Du erinnerst Dich sicher, es ist jetzt keine zwei Jahre her, da erschienen in den sich als Nichtlügenpresse verstehenden Medien Meldungen, die infolge ihrer verdächtigen Schwammigkeit aufhorchen ließen, über unisono „vermeintliche (!) Probleme“ von Kommunen wegen des unisono „möglichen (!) Sozialmißbrauchs“ einwandernder Osteuropäer. Wenn man genau hinhörte, konnte man schließen, daß es sich damals wohl vielfach um Sinti und Roma aus Rumänien und Bulgarien handelte, vielleicht teilweise auch direkt aus Frankreich kommend, wo man anstelle vermeintlicher Probleme Probleme mit diesen Menschen gehabt und sie verdrängt hatte. Hier nicht die Probleme, sondern die Menschen… Der Eindruck wurde übrigens dadurch verstärkt, daß im öffentlich rechtlichen Fernsehen plötzlich sympathische integrierte Sinti und Roma gezeigt wurden, gegen die und deren Hiersein kein vernünftiger Mensch etwas einwenden würde. Wohingegen ich mich an keinen einzigen Fall erinnern kann, daß ein öffentlich rechtlicher Fernsehjournalist seinerzeit auf die Idee gekommen zu sein schien, doch einmal hinsichtlich der vermeintlichen Vermeintlichkeit des Möglichen in einer jener Kommunen zu recherchieren und einen kritisch nachfragenden Bericht über Nichtintegrierte und ihre beweggründenden Befindlichkeiten zu zeigen statt Agitprop. Dafür vernahm man zu jener Zeit in jenen Medien viel Gerede gegen Stammtischgerede. Statt gegen vermeintliches Stammtischgerede…

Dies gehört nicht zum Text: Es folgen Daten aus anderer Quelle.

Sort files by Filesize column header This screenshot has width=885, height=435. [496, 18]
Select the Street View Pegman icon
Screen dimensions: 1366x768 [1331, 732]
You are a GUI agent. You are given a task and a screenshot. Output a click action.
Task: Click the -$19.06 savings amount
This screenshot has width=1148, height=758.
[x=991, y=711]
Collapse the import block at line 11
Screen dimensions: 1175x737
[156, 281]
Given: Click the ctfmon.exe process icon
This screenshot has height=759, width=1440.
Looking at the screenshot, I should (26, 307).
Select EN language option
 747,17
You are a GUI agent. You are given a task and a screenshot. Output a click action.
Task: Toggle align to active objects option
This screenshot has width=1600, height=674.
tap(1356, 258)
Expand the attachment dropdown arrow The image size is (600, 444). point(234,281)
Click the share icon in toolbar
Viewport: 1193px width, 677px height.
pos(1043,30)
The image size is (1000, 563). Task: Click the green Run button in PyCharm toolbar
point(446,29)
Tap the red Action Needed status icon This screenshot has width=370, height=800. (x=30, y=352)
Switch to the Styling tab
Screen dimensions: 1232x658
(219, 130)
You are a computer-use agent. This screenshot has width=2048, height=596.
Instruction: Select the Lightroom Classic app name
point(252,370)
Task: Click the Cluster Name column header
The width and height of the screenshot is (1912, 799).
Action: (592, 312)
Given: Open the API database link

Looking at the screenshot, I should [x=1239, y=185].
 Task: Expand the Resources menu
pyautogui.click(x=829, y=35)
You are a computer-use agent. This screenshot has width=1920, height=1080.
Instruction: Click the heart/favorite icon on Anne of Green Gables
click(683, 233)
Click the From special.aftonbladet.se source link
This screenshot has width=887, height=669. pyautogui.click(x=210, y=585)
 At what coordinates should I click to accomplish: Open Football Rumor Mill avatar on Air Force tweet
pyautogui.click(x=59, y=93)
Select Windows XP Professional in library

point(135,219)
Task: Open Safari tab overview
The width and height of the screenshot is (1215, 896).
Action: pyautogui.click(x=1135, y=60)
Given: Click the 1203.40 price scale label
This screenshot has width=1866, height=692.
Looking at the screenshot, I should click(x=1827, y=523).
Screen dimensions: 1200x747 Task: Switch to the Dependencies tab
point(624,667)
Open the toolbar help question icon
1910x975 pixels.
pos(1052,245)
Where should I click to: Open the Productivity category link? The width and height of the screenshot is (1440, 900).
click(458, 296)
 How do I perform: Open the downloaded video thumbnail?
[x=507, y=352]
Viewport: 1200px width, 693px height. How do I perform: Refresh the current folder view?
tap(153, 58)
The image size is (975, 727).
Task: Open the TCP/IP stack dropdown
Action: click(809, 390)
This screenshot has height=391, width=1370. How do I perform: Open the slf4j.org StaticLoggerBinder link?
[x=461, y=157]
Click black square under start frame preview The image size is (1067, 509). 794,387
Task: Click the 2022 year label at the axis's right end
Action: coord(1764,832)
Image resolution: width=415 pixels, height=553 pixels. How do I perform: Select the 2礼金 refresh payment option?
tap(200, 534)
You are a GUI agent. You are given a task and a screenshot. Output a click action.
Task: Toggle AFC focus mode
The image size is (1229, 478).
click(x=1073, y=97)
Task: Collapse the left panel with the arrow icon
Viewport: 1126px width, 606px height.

Eines schönen Tages des Monats August 2014 war es dann aber plötzlich Schluß mit lustig und der möglichen Vermeintlichkeit und vermeintlichen Möglichkeit, und man beschloß aus heiterstem Himmel ein Gesetzespaket gegen den „Missbrauch von Sozialleistungen durch Zuwanderer aus anderen EU-Staaten“ und stellte noch allein für das laufende Jahr „Soforthilfen“ in Höhe Dutzender Millionen Euro für ehemals vermeintlich „betroffene Städte und Gemeinden“ aus dem auf Nullschulden sparenden Haushalt bereit und versprach auch für die folgenden Jahre frisches Geld. Worüber die „betroffenen“ Bürgermeister nebst dem Städte- und Gemeindebund sich aufatmend äußerten.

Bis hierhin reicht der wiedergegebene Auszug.